Simon English: Much as we'd like to, we can't let banks fail
Outlook Lloyds Banking Group's chief executive, Antonio Horta-Osorio, stood before the assembled dignitaries of CBI Scotland last night to make a speech the organisers would insist on calling "keynote". Don't ask, no one knows what this means.
Anyway, Mr Horta-Osorio is a charming guy. Were he asked if his economic predictions are likely to be right, he might reply that, since he isn't an economist, he is at least in with a chance.
More than any other bank chief executive, he seems to mean it when he says that financial companies including his own need an overhaul.
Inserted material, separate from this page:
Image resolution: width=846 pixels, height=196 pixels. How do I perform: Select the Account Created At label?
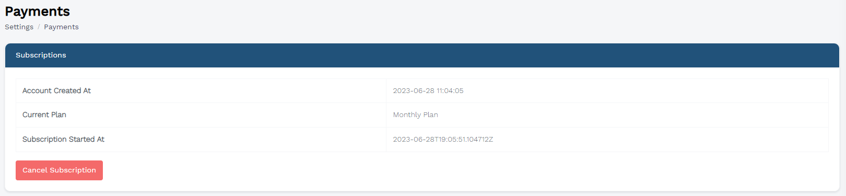pyautogui.click(x=56, y=91)
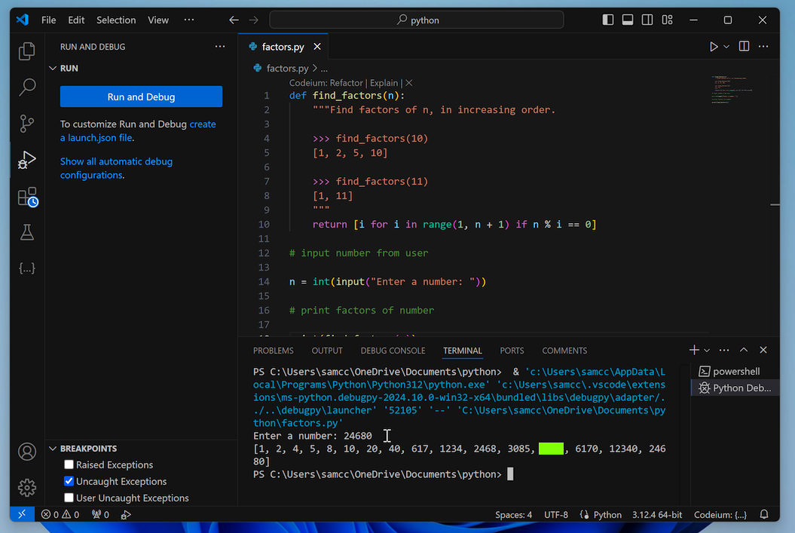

Banks cannot continue lurching from crisis to crisis, he said. "The industry must change. We must recast the banking model… Furthermore, it needs to ensure that taxpayers' money is never again used to prop up a failing bank. They should be allowed to fail, like companies in any other sector; that's the essence of capitalism."
These are fine words, and we can stand on our feet and bang tables in approval if we like.
But even if we do what he advocates by splitting up the universal banks that include an investment bank and a high street arm into two – I'd prefer into eight, but that's another story – it isn't clear that banks will ever be anything other than a drain on the taxpayer. By nature, they are too big to fail. They are not like companies in any other sector. And we can't just let them go, as much as we might like to.
They will boom absurdly in the good times and crash disastrously in the bad ones.
No chief executive, even the estimable Mr Horta-Osorio, can stop this. So the only logical response is to stop bankers from imagining they are that brilliant in the first place. Their success is a function of how well the rest of us are doing. They can make things a lot worse. Or a bit better. And that's it.